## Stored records
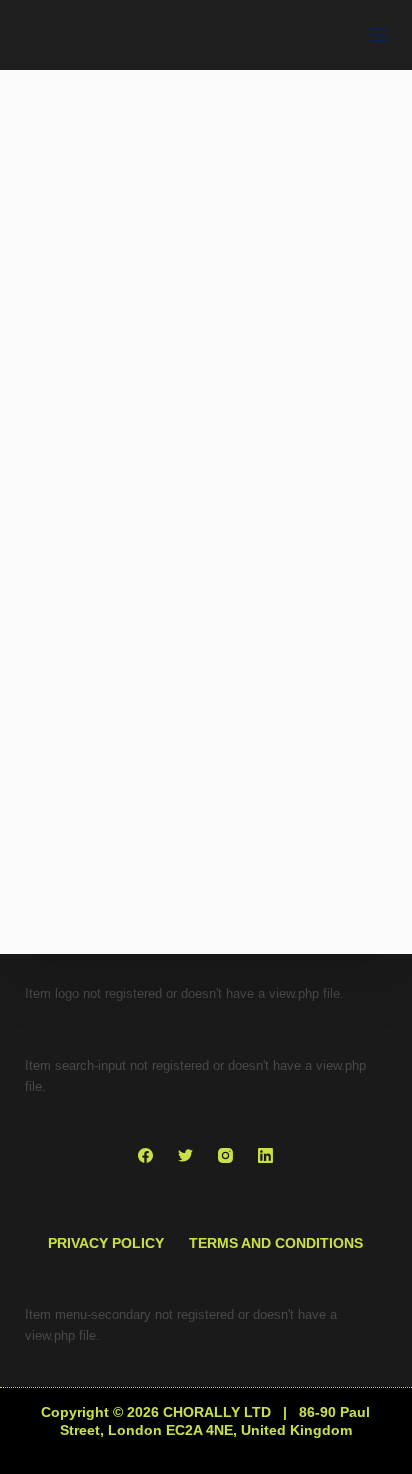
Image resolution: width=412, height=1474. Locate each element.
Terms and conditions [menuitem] (276, 1243)
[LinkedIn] (265, 1155)
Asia (77, 551)
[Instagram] (225, 1155)
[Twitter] (185, 1155)
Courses (206, 958)
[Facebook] (145, 1155)
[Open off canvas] (378, 35)
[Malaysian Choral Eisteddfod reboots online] (206, 407)
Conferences (109, 958)
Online (278, 958)
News (312, 551)
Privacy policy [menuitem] (106, 1243)
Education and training (193, 551)
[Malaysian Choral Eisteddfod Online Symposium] (206, 814)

## PROBLEM DESCRIPTION
Which of the lines in the data contain the string "Eisteddfod"? Return each one.

## RESPONSE TO THE EXERCISE
[Malaysian Choral Eisteddfod reboots online] (206, 407)
[Malaysian Choral Eisteddfod Online Symposium] (206, 814)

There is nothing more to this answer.